Flood Insurance
Issue
The National Flood Insurance Program (NFIP) continues to be in need of reform and in need of a new structure for regulatory implementation.
Position Statement
ABA supports efforts by the Federal Emergency Management Agency (FEMA), the Administration, and the Congress to reform the NFIP. Concerns about the actuarial soundness of the NFIP, the ever-increasing cost to the U.S. Treasury of providing federal disaster relief to the uninsured, and a host of complex mapping, environmental, and floodplain management issues necessitate a wholesale reform of the NFIP. ABA believes that a necessary predicate to this reform must be the recognition that tying the mandatory purchase of flood insurance to a mortgage—and charging financial institutions with its enforcement—has failed to ensure adequate NFIP participation to the detriment of the viability of the NFIP. Thus, we urge that any reform effort end the system's dependence on bank enforcement of NFIP coverage in favor of the establishment of a new framework that promotes market options, increases the availability and affordability of coverage for all at-risk properties, and eliminates compliance burden in favor of safe and sound risk management controls. With respect to the latter, and in response to the January 18, 2011 Executive Order on Improving Regulation and Regulatory Review, ABA has urged the federal banking agencies to review the complexity and burden of compliance with flood insurance regulations as banks are increasingly required to become involved with complex insurance and flood mapping determinations.
Explanation
Ensuring participation in the National Flood Insurance Program has been a continuing challenge. From 1968 until the adoption of the Flood Disaster Protection Act of 1973, the purchase of flood insurance was voluntary and few property owners purchased flood insurance policies. The 1973 Act introduced the mandatory purchase requirement, requiring federally regulated lending institutions to ensure that a loan secured by improved real property located in a specially designated flood hazard area is covered by a flood insurance policy for the life of the loan. Nevertheless, multi-billion dollar flood losses in the Midwest in 1993 demonstrated that compliance remained low, and, a primary objective of the National Flood Insurance Reform Act of 1994 was to increase participation by strengthening the mandatory purchase requirement. These efforts, however, disregard the fact that less than 50% of eligible properties are subject to a mortgage; thus, bank enforcement of NFIP participation, however strong, is inherently limited.

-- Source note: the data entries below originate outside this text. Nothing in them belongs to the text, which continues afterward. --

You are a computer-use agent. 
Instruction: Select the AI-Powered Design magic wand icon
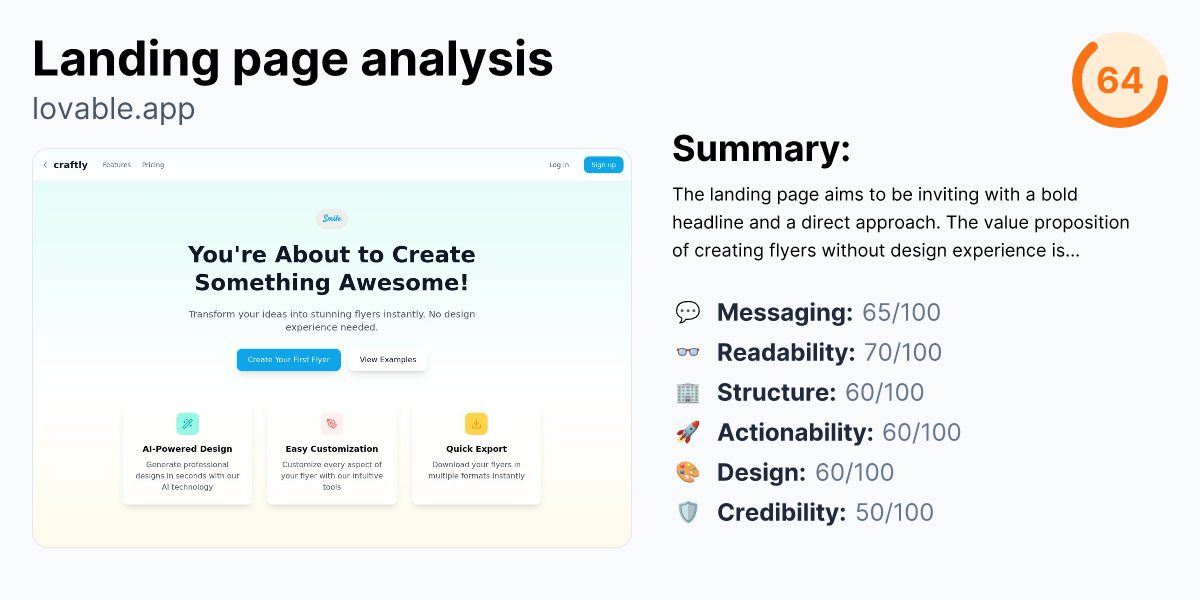tap(187, 423)
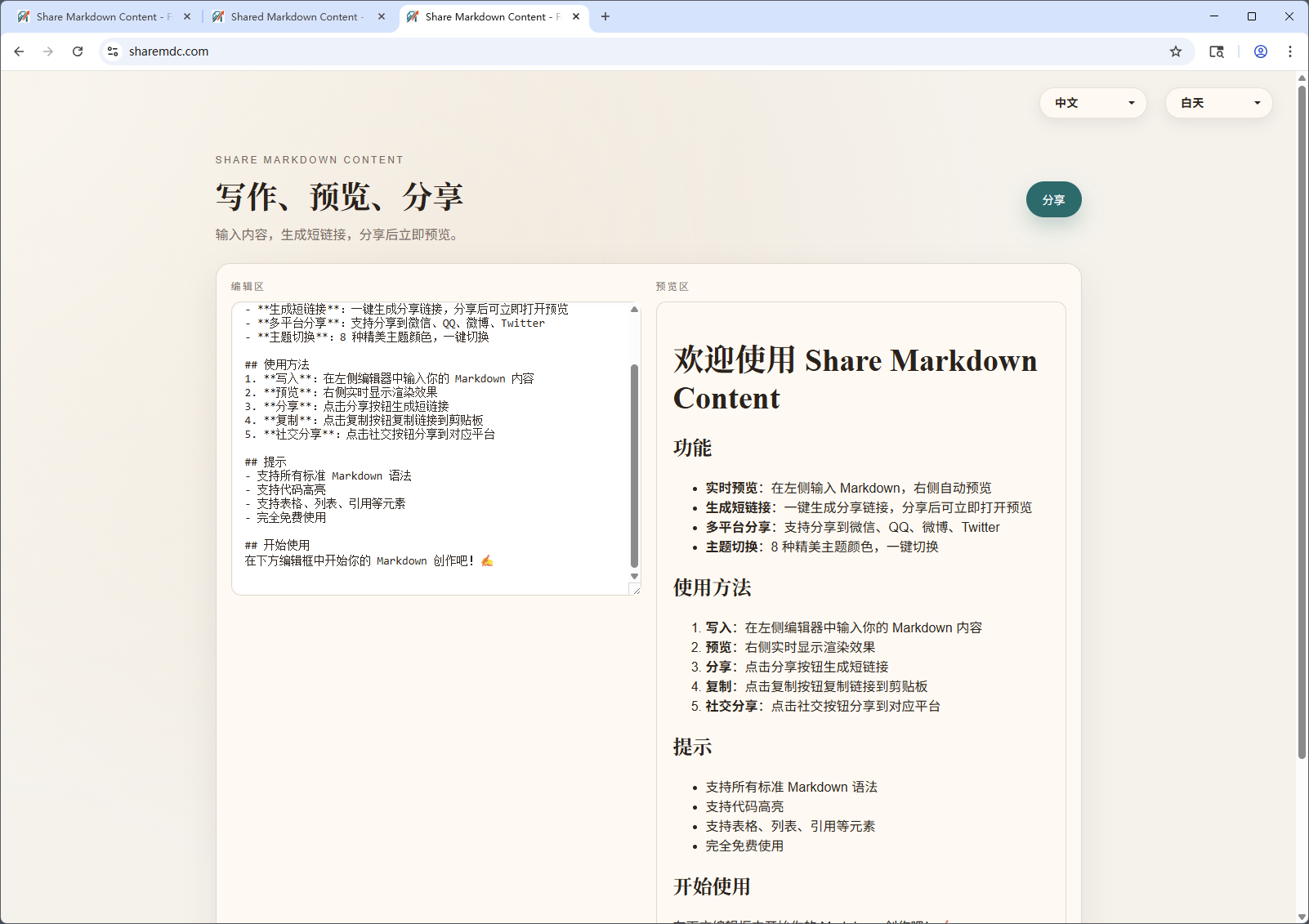Open a new tab with the plus icon
Viewport: 1309px width, 924px height.
point(605,16)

ABA supports comprehensive reform to make flood insurance coverage more accessible, and to place the NFIP on a more financially and administratively sound foundation. By doing so the system going forward should also address the following matters:
- Avoid barriers to housing finance due to flood insurance unavailability as a result of lapses to NFIP authorization.
- Encourage regulatory acceptability of gap and blanket coverage as permissible means of both controlling mortgage portfolio risks and meeting individual property coverage standards.
- Enable more private sector insurance options, including allowing a wider range of multi-peril policies, to satisfy flood coverage requirements and to better protect homeowners and lien holders in line with their respective exposures.
The Congressional authorization of the National Flood Insurance Program will expire at midnight on September 30, 2011. In anticipation of the debate about NFIP reauthorization and the future of the national flood insurance strategy, ABA has been an active participant in the discussions sponsored by FEMA about options for reform of the NFIP in an effort to ensure a sound national flood insurance strategy. As stated above, in written comments to FEMA, ABA has urged that any reform effort end the system's dependence on bank enforcement of NFIP coverage in favor of the establishment of a new framework that promotes market options, increases the availability and affordability of coverage for all at-risk properties, and eliminates compliance burden in favor of safe and sound risk management controls.